As well, China’s restrictive and oppressive political system could face serious instability if economic growth continues to slow. A full-blown collapse of the government and chaotic instability cannot be ruled out if there is a severe economic crisis.
India is still a very poor nation
Unlike China, India still has a young and growing population. However, India has its own very serious challenges. Despite a rapid growth rate, India is still an incredibly poor country. On a per-capita basis, many African nations are wealthier than India. India is also highly crowded, and faces severe infrastructure problems. India has to fit a population almost equal to China in a country 1/3rd the size.

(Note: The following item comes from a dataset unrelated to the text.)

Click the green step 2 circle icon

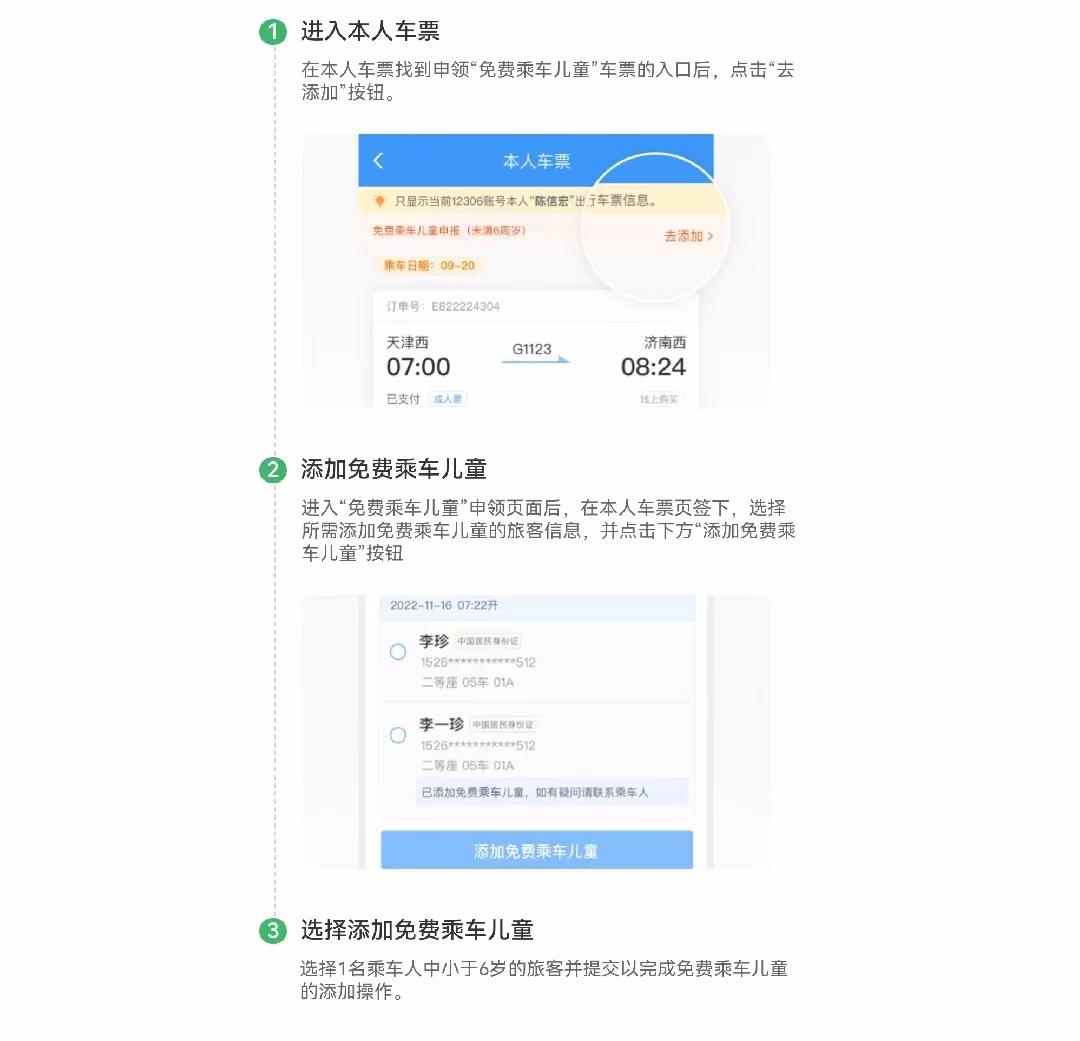pyautogui.click(x=273, y=470)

India is a high risk, high reward country when it comes to predictions. They could easily continue to grow rapidly, achieve middle-income status, and then grow steadily into the world’s biggest economy. But it’s just as easy to imagine India failing to break through economically, and becoming mired in corruption and stagnation. India will also face a significant challenge in dealing with slowing worldwide growth. China’s economy boomed as America, Europe, and Japan (for a decade) were still growing. However, the European Union (The world’s largest economy when measured as a single market), is facing prolonged stagnation and uncertainty. Japan has been stuck for 20 years. And American growth is below the historic average.
As a result India would have to rely on growth in much smaller and less developed markets, while trying to develop their internal economy at the same time. That is no easy task.
Even if India’s growth fell to 4% per year – a level any western country would be glad to have – they would remain a poor nation for a very long time.
America still has the best balance between population and wealth
America is still the “Goldilocks” country when it comes to the balance between population size and overall wealth.
One thing people often overlook when analyzing America is how big their population really is. America generally gets compared to European Nations with 40-80 million people. But when America is compared to other nations with large populations – Brazil, Indonesia, Pakistan, Nigeria, Mexico – it’s easy to see how they are in a class by themselves.
America also has much more favourable demographic projections than China. While China is rapidly growing old. America’s population mix remains fairly balanced, due to both immigration and a high birth-rate. This means America will continue to grow in the forseeable future. And as I mentioned above, China is either already shrinking, or will be soon. This means that every year, America (still far wealthier per-person than China) will be closing the population gap with the world’s most populous nation.
This makes it quite possible that China could pass the United States in total GDP for a while, and then fall back into second place.
Don’t count America out
America still retains a dynamic and innovative spirit. Their capacity to reinvent themselves at an incredible speed gives them an adaptive capability many nations lack. America retains a free and open society – especially compared to China – and their military strength is a factor that can’t be overlooked.
When this is combined with their favourable demographics, China’s aging problem, and India’s poverty, America may not be facing a century of decline. Instead, they may be well positioned for another 100 years of influence, wealth, and power.